[WORK TO DO]
1 – In the KNN error thread, which factor variable was converted to numeric values to make the error go away?
2 – List every user tagged with an @ mention in the first post of the KNN error thread.

[PAGE EXTRACT]
◇ ◇ ◇ ◇ ◇

How to resolve error NA/NaN/Inf in foreign function call (arg 6) in KNN

knn

#1

I am getting this error when i m trying to run knn algorithm. There are no missing values .I imputed them with -1. Still its giving me this error. Can anyone help me out with this error

train <- read.csv(“train.csv”)
total var = 128

train <- train[-1] #Since 1st one was Id

#Created parition

ind <- createDataPartition(train$Response, p=0.70, list=FALSE)

dat_train <- train[ ind,-127] #leave your target variable out
dat_test <- train[-ind,-127] #leave your target variable out
cl<-train[ind,127] #your target variable for the train set
knn (dat_train, dat_test, cl, k=5, prob=TRUE)

Error in knn(train = prc_train, test = prc_test, cl = prc_train_labels, :
NA/NaN/Inf in foreign function call (arg 6)
In addition: Warning messages:
1: In knn(train = prc_train, test = prc_test, cl = prc_train_labels, :
NAs introduced by coercion
2: In knn(train = prc_train, test = prc_test, cl = prc_train_labels, :
NAs introduced by coercion

@shuvayan @Lesaffrea @Aarshay Can you help me with this.


#2

hello @Rohit_Nair ,

I have a question:
Why in knn the data is dat_train but in the error in knn it is train = prc_train ?


#3

sry i posted wrong code here…

prc_train <- train[1:59381,]
prc_test <- test[1:19765,]

prc_train_labels <- (train[1:59381, 127])
prc_test_labels <-(train[1:19765, 127])

prc_test_pred <- knn(train = prc_train, test = prc_test,cl = prc_train_labels, k=11,prob=T)

This was the code. By mistake i copied diffrent code which i was trying to run.


#4

#Error Resolved :slightly_smiling:

What i did was converted all integers and a factor var to numeric. There was a factor variable named "product_Info_2 (A1,A2,A3,A4,B1,B2,B3, and so on) in the data. I converted it into numeric values like (1,2,3,4,5,6,7,8, and so on). Thats it the error was gone.

SO basically what i understood is,if u get this error check out these things :

1]. There should be no missing values in the data Use sum(is.na(x)) . If any missing values is there impute it or remove it.

2] Check if there are any factor variables. If any convert it into numeric.


#5

great.
Hope now you understand that whenever algorithms which use distance based methods are involved we need to convert all factor variables to numeric,


#6

@shuvayan yes i understood :slight_smile: :slight_smile:

Now i want to plot the graph for the result obtained … How can i do it ? can u help me with the R code for that


#7

I tried running this code :
nng(prc_test_pred_df, dx = NULL, k = 11, mutual = T, method = NULL)

Its running for more than an hour. Stll didint give me the plot. Genrally it takes so long ?

No of obs = 60K
no of var - 127

prc_test_pred is the predicted test data


#8

Hi,

Can I use KNN for Record Linkage, which involves Text Data ?
I have a very simple dataset, consisting just three columns: Name 1, Name 2 and Match Indicator.
If Name 1 and 2 are matching, then the Indicator is Y else N.

I tried executing the algorithm, but getting the foreign function call (arg 6) error.
Not sure if it works with strings ? If not, would you mind suggesting me another machine learning algorithm ?

Regards,

Vilas

◇ ◇ ◇ ◇ ◇

[SOURCE MATERIAL]
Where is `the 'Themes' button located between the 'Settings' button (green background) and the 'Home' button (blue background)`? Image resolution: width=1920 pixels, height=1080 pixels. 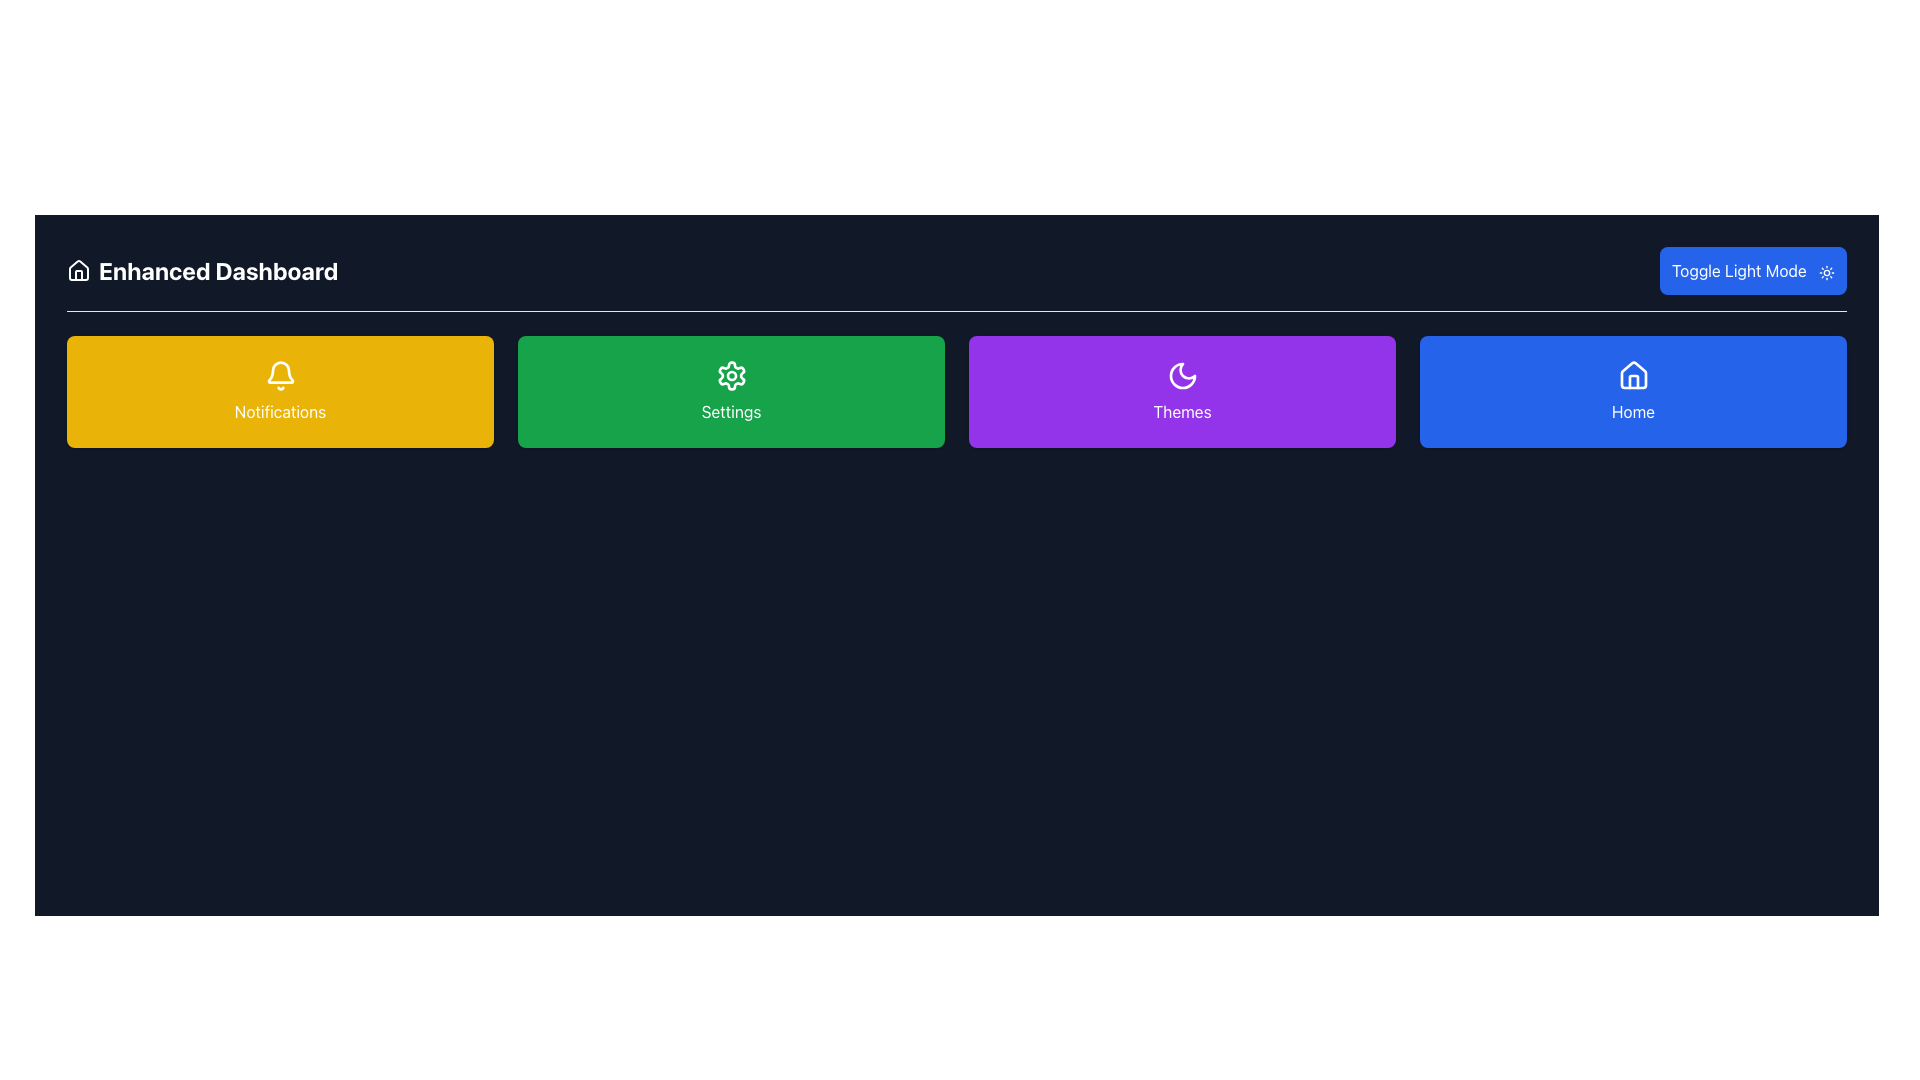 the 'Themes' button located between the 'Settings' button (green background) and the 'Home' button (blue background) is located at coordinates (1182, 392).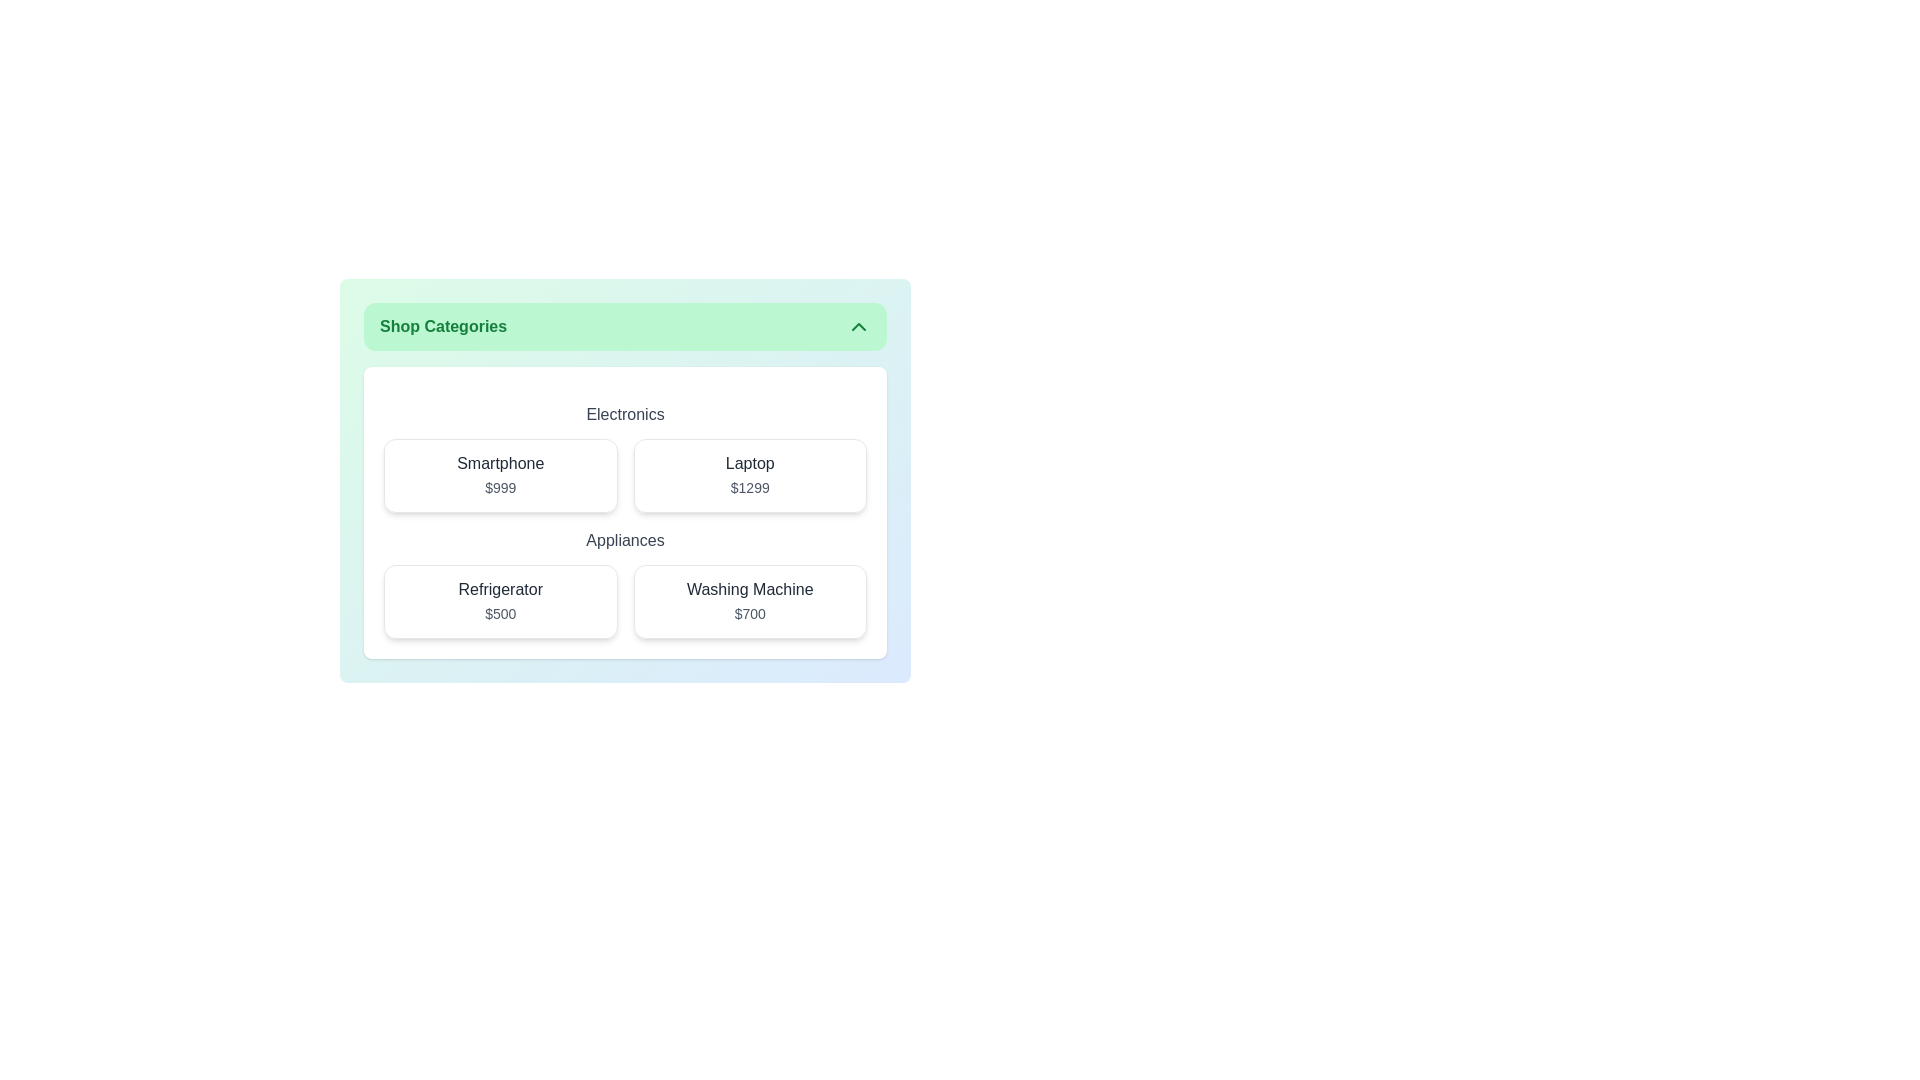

◇ ◇ ◇ ◇ ◇

[THE RESULTS]
1 – product_Info_2

2 – @shuvayan, @Lesaffrea, @Aarshay